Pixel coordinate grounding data
__________

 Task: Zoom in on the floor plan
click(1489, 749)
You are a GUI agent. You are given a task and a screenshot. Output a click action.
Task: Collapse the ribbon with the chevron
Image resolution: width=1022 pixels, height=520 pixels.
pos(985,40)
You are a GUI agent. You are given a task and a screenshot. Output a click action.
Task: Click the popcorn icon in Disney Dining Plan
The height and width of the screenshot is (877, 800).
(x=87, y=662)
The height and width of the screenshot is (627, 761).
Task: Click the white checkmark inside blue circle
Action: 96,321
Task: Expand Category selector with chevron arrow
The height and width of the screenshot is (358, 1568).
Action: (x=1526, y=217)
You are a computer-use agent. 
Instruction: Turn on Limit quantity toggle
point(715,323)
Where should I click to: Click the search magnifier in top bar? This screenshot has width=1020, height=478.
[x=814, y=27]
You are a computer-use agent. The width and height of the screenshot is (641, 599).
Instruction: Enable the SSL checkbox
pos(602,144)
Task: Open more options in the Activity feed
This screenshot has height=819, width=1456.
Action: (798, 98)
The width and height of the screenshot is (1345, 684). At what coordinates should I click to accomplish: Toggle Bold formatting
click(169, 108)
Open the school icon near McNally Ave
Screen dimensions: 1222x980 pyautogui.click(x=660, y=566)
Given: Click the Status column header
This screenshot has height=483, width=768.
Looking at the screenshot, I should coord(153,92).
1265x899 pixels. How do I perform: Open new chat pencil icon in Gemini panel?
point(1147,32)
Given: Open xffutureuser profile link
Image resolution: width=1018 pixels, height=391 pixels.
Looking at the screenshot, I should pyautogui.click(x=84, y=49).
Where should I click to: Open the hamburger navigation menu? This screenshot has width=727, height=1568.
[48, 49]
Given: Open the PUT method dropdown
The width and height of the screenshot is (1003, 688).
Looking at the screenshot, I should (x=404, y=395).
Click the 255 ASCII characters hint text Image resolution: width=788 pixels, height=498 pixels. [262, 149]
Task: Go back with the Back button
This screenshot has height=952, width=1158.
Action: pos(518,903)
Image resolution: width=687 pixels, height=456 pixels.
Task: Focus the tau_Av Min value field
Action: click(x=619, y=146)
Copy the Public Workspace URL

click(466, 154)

__________

→ **What to work on**
Output the records above, each one exactly, with none left out.

→ **Response to the exercise**
 Task: Zoom in on the floor plan
click(1489, 749)
You are a GUI agent. You are given a task and a screenshot. Output a click action.
Task: Collapse the ribbon with the chevron
Image resolution: width=1022 pixels, height=520 pixels.
pos(985,40)
You are a GUI agent. You are given a task and a screenshot. Output a click action.
Task: Click the popcorn icon in Disney Dining Plan
The height and width of the screenshot is (877, 800).
(x=87, y=662)
The height and width of the screenshot is (627, 761).
Task: Click the white checkmark inside blue circle
Action: 96,321
Task: Expand Category selector with chevron arrow
The height and width of the screenshot is (358, 1568).
Action: (x=1526, y=217)
You are a computer-use agent. 
Instruction: Turn on Limit quantity toggle
point(715,323)
Where should I click to: Click the search magnifier in top bar? This screenshot has width=1020, height=478.
[x=814, y=27]
You are a computer-use agent. The width and height of the screenshot is (641, 599).
Instruction: Enable the SSL checkbox
pos(602,144)
Task: Open more options in the Activity feed
This screenshot has height=819, width=1456.
Action: (798, 98)
The width and height of the screenshot is (1345, 684). At what coordinates should I click to accomplish: Toggle Bold formatting
click(169, 108)
Open the school icon near McNally Ave
Screen dimensions: 1222x980 pyautogui.click(x=660, y=566)
Given: Click the Status column header
This screenshot has height=483, width=768.
Looking at the screenshot, I should coord(153,92).
1265x899 pixels. How do I perform: Open new chat pencil icon in Gemini panel?
point(1147,32)
Given: Open xffutureuser profile link
Image resolution: width=1018 pixels, height=391 pixels.
Looking at the screenshot, I should pyautogui.click(x=84, y=49).
Where should I click to: Open the hamburger navigation menu? This screenshot has width=727, height=1568.
[48, 49]
Given: Open the PUT method dropdown
The width and height of the screenshot is (1003, 688).
Looking at the screenshot, I should (x=404, y=395).
Click the 255 ASCII characters hint text Image resolution: width=788 pixels, height=498 pixels. [262, 149]
Task: Go back with the Back button
This screenshot has height=952, width=1158.
Action: pos(518,903)
Image resolution: width=687 pixels, height=456 pixels.
Task: Focus the tau_Av Min value field
Action: click(x=619, y=146)
Copy the Public Workspace URL

click(466, 154)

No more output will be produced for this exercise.